Saved data entries:
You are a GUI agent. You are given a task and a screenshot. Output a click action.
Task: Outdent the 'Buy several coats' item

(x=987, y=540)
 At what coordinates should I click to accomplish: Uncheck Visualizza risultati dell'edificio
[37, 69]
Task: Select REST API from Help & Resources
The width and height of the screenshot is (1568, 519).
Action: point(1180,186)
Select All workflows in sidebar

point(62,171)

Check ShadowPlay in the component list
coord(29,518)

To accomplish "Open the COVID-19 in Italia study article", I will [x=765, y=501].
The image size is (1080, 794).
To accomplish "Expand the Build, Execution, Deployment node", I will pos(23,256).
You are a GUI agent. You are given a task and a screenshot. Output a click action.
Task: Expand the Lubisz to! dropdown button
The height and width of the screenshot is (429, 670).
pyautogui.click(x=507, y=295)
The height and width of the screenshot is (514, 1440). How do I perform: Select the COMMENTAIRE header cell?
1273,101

Instructions for the task: Please quote the data above in full, with no line missing.

Answer:
You are a GUI agent. You are given a task and a screenshot. Output a click action.
Task: Outdent the 'Buy several coats' item

(x=987, y=540)
 At what coordinates should I click to accomplish: Uncheck Visualizza risultati dell'edificio
[37, 69]
Task: Select REST API from Help & Resources
The width and height of the screenshot is (1568, 519).
Action: point(1180,186)
Select All workflows in sidebar

point(62,171)

Check ShadowPlay in the component list
coord(29,518)

To accomplish "Open the COVID-19 in Italia study article", I will [x=765, y=501].
The image size is (1080, 794).
To accomplish "Expand the Build, Execution, Deployment node", I will pos(23,256).
You are a GUI agent. You are given a task and a screenshot. Output a click action.
Task: Expand the Lubisz to! dropdown button
The height and width of the screenshot is (429, 670).
pyautogui.click(x=507, y=295)
The height and width of the screenshot is (514, 1440). How do I perform: Select the COMMENTAIRE header cell?
1273,101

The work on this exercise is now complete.